Expansion ratio for detected text boxes.

det_east_cover_thresh: float = 0.1 class-attribute instance-attribute

Score threshold for EAST output boxes.

det_east_nms_thresh: float = 0.2 class-attribute instance-attribute

NMS threshold for EAST model output boxes.

det_east_score_thresh: float = 0.8 class-attribute instance-attribute

Binarization threshold for EAST output map.

det_max_side_len: int = 960 class-attribute instance-attribute

Maximum size of image long side. Images exceeding this will be proportionally resized.

drop_score: float = 0.5 class-attribute instance-attribute

Filter recognition results by confidence score. Results below this are discarded.

enable_mkldnn: bool = False class-attribute instance-attribute

Whether to enable MKL-DNN acceleration (Intel CPU only).

gpu_mem: int = 8000 class-attribute instance-attribute

GPU memory size (in MB) to use for initialization.

language: str = 'en' class-attribute instance-attribute

Language to use for OCR.

max_text_length: int = 25 class-attribute instance-attribute

Maximum text length that the recognition algorithm can recognize.

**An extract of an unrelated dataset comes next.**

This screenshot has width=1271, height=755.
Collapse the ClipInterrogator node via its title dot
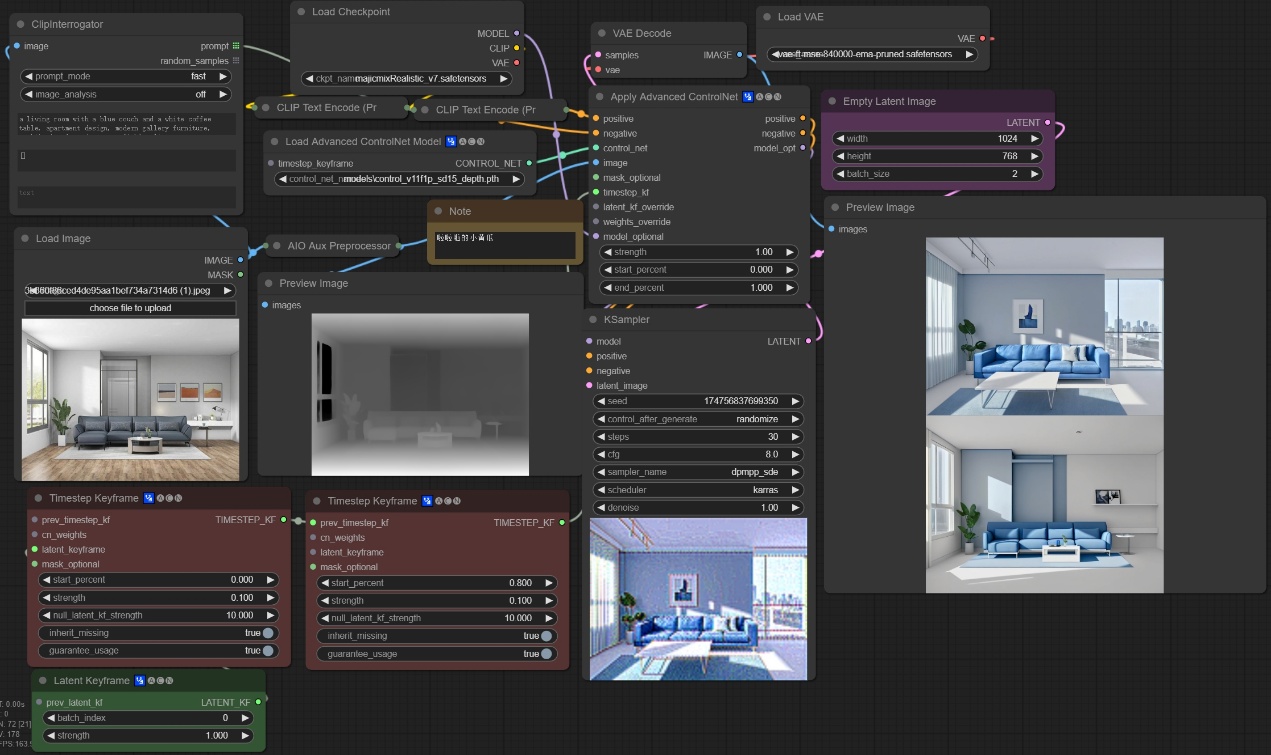click(x=22, y=24)
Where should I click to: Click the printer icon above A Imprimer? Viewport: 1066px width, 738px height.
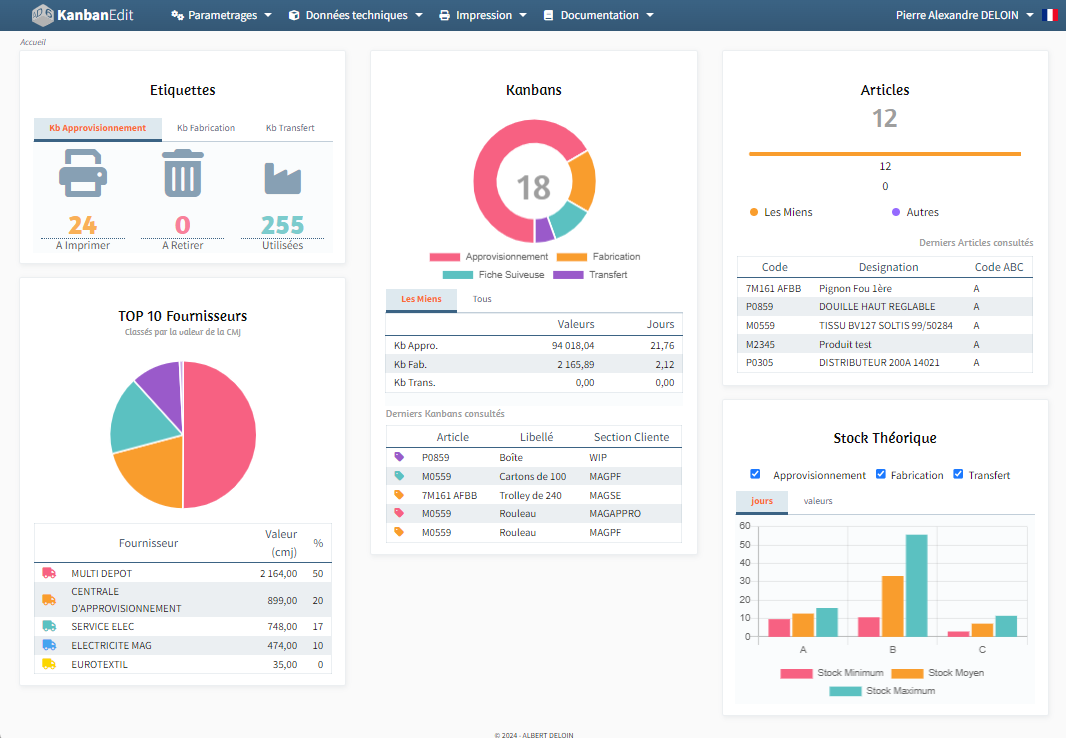coord(83,174)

rec: bool = True class-attribute instance-attribute

Enable text recognition when using the ocr() function.

rec_algorithm: Literal['CRNN', 'SRN', 'NRTR', 'SAR', 'SEED', 'SVTR', 'SVTR_LCNet', 'ViTSTR', 'ABINet', 'VisionLAN', 'SPIN', 'RobustScanner', 'RFL'] = 'CRNN' class-attribute instance-attribute

Recognition algorithm.

rec_image_shape: str = '3,32,320' class-attribute instance-attribute

Image shape for recognition algorithm in format 'channels,height,width'.

table: bool = True class-attribute instance-attribute

Whether to enable table recognition.

use_angle_cls: bool = True class-attribute instance-attribute

Whether to use text orientation classification model.

use_gpu: bool = False class-attribute instance-attribute

Whether to use GPU for inference. Requires installing the paddlepaddle-gpu package

use_space_char: bool = True class-attribute instance-attribute

Whether to recognize spaces.

use_zero_copy_run: bool = False class-attribute instance-attribute

Whether to enable zero_copy_run for inference optimization.